A pesquisa sobre vertebrados também me abriu a possibilidade de voltar à Síria para trabalhar com fósseis da minha terra natal, algo que eu queria desde quando optei por seguir na área de paleontologia. Em 2022, ajudei a identificar um conjunto de fósseis de um grande réptil marinho encontrado em uma mina, no centro do país. Tratava-se de um plesiossauro, grupo de animais extintos há 66 milhões de anos, que habitava os oceanos no período Cretáceo.

A coleta dos fósseis aconteceu em 2010, mas eles ficaram guardados durante todo esse tempo. A guerra acabou impedindo que pesquisadores estrangeiros fossem ao país examinar o material, e na Síria, até então, não havia especialistas em fósseis de vertebrados. Eu sou a primeira. Para fazer a identificação, fiquei quase um mês em Damasco coletando os dados, que foram analisados no laboratório da USP em Ribeirão Preto.

Entrevista: Wafa Adel Alhalabi
00:00 / 10:36

A partir da repercussão desse trabalho, publicado em 2024, viajei novamente para a Síria em abril para dar uma palestra na Universidade de Damasco e entrevistas para canais de TV. Lá, também iniciei uma nova série de estudos de outros conjuntos de fósseis, incluindo, por exemplo, um mosassauro e um pterossauro.

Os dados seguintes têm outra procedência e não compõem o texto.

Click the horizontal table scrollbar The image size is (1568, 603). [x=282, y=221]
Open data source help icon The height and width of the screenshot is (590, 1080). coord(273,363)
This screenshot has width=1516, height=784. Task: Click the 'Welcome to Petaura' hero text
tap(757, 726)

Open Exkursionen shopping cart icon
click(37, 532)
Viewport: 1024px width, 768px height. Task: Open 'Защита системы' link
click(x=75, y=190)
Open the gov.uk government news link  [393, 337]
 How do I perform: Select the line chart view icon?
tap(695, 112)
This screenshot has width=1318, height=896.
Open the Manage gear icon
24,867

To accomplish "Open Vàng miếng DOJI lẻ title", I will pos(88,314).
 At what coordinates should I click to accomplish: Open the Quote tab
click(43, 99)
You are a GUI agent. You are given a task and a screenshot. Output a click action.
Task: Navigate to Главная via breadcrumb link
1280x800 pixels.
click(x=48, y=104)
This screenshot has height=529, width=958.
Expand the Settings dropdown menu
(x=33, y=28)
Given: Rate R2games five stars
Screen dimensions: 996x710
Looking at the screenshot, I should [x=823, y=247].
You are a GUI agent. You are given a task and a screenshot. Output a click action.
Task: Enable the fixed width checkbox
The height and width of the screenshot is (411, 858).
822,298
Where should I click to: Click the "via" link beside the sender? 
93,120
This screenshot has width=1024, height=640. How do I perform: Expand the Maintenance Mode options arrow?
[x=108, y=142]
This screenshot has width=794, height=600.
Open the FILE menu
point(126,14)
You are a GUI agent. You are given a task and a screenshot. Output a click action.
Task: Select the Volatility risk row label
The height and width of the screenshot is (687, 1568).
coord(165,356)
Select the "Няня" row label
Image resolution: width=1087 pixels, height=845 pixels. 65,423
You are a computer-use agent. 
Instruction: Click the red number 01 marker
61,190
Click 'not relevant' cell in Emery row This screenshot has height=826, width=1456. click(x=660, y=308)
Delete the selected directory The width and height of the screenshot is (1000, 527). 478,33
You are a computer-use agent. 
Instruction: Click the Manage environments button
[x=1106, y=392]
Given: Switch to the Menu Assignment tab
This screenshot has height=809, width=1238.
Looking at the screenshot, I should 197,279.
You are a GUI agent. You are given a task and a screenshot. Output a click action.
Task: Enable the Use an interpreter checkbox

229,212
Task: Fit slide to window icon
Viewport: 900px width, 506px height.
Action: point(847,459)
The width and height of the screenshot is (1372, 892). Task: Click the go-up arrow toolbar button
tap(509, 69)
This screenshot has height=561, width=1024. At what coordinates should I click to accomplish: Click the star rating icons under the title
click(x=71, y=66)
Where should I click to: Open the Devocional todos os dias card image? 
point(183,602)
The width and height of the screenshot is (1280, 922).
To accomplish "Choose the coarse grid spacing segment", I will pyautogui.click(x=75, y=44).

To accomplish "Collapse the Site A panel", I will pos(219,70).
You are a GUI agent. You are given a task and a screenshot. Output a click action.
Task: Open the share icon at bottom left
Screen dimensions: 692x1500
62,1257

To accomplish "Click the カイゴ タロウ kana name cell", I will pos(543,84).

Sou brasileira, consegui a nacionalidade há dois anos, mas tenho orgulho de ser síria e fico feliz por dar uma contribuição para o meu país natal por meio das minhas pesquisas. Meu coração está permanentemente dividido. Tenho saudade da minha mãe, dos meus irmãos, do meu idioma, mas minha casa agora é o Brasil. Aqui, formei uma família com muitos amigos e meus três gatos: Azeitona, Coxinha e Jabuticaba.